Hi, Thanks for your comments, I reply inline below. On 24 May 2014 10:11, Alexei Sheplyakov wrote:
Non-deterministic term order is OK: GiNaC is designed for processing expressions consisting of (many) millions of terms (expressions of this size are very common in high energy physics). The intermediate expressions (which typically are the most sizable) are not going to be printed other than for debugging purposes. Also the output of GiNaC is mostly processed by other programs rather than a human users.
I happen to know what kind of expressions one can get in high energy physics quite well. Determinism has nothing to do with humans reading output, but with reproducibility of results. Reproducibility is an important property of any computational program, even Monte-Carlo simulations are deterministic. Being able to compare two 10G files of expressions by simple diff or md5sum/etc is rather convenient.

SOURCE DATA:
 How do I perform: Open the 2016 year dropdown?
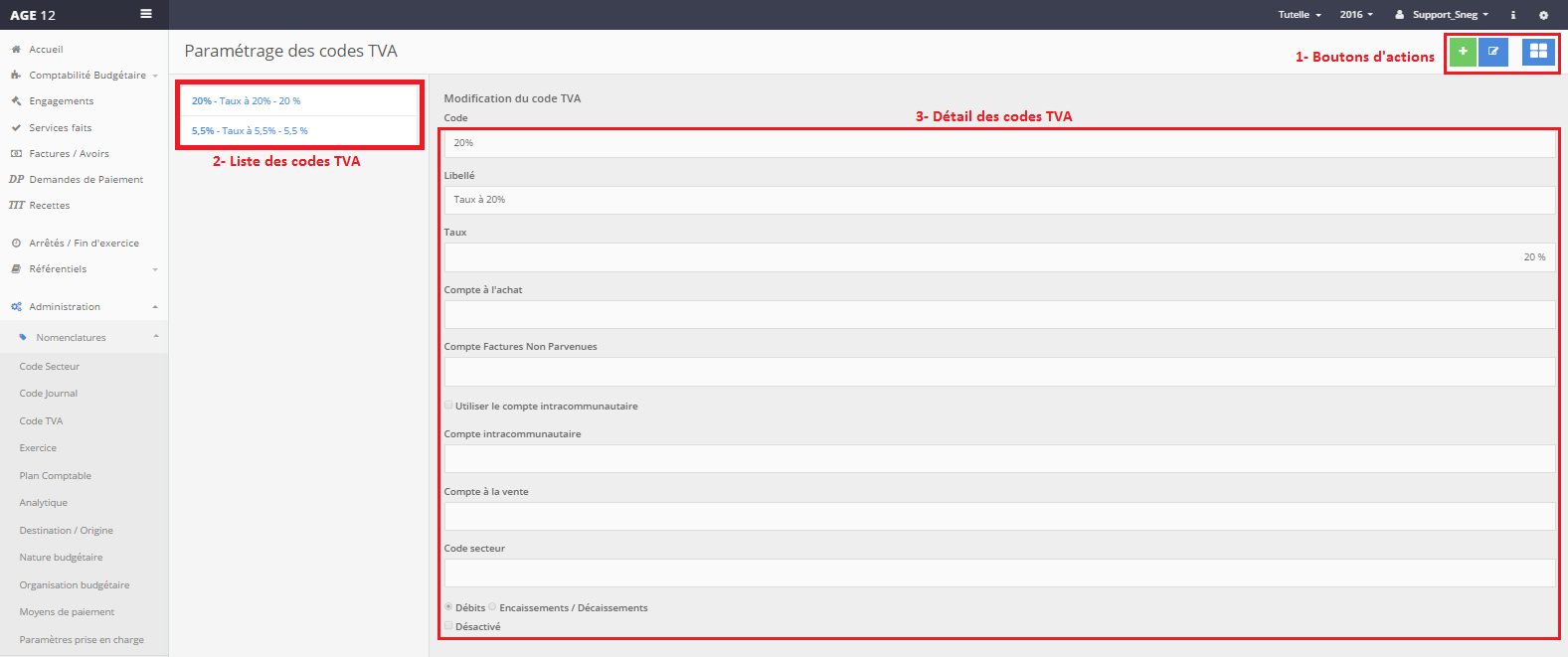[x=1355, y=15]
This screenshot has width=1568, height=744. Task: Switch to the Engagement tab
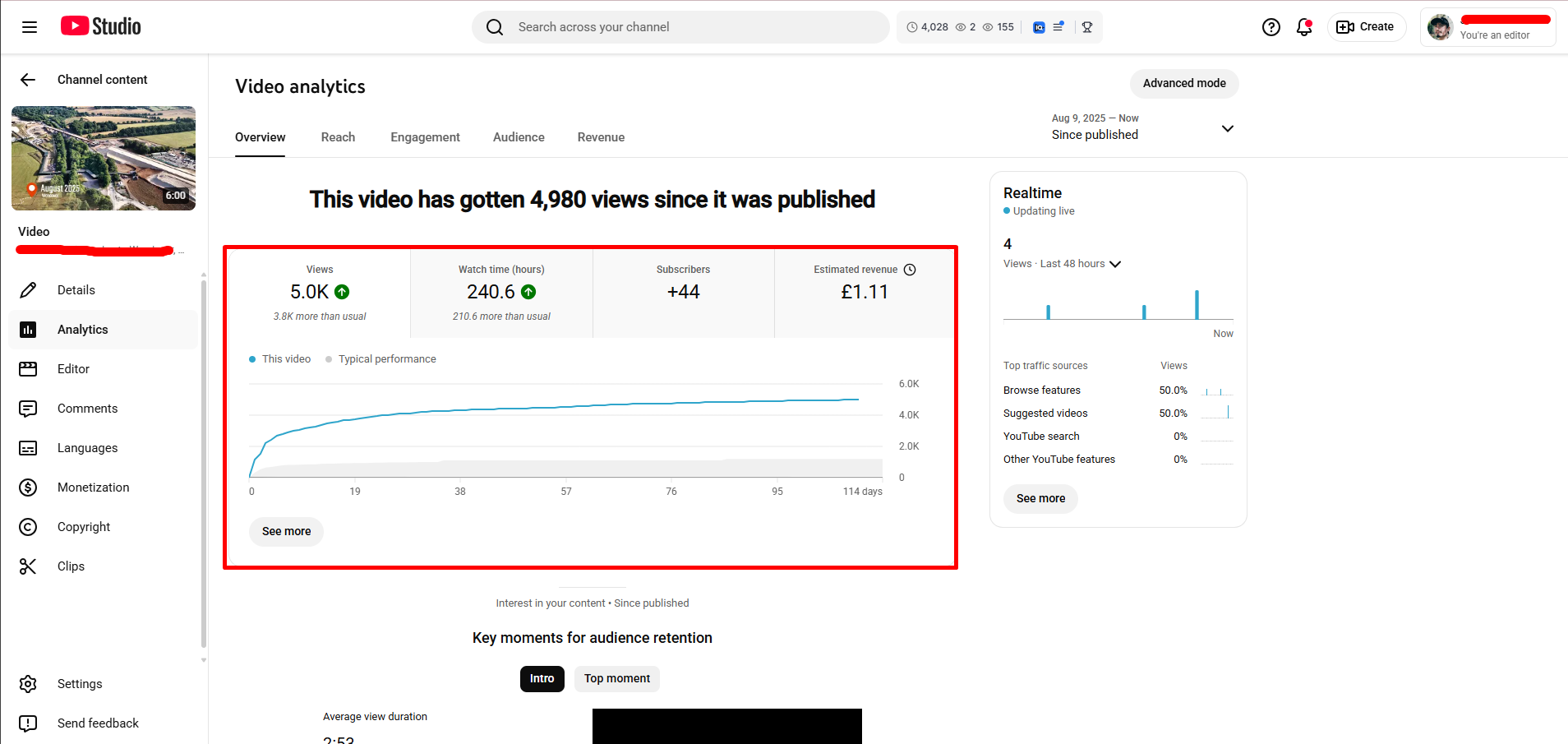click(x=425, y=137)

WHAT IS EXPECTED: Please return, word for word, everything in the GiNaC message from "I happen to" down to "is rather convenient.". The lines have no connection to the message about GiNaC term order.

TASK RESULT:
I happen to know what kind of expressions one can get in high energy physics quite well. Determinism has nothing to do with humans reading output, but with reproducibility of results. Reproducibility is an important property of any computational program, even Monte-Carlo simulations are deterministic. Being able to compare two 10G files of expressions by simple diff or md5sum/etc is rather convenient.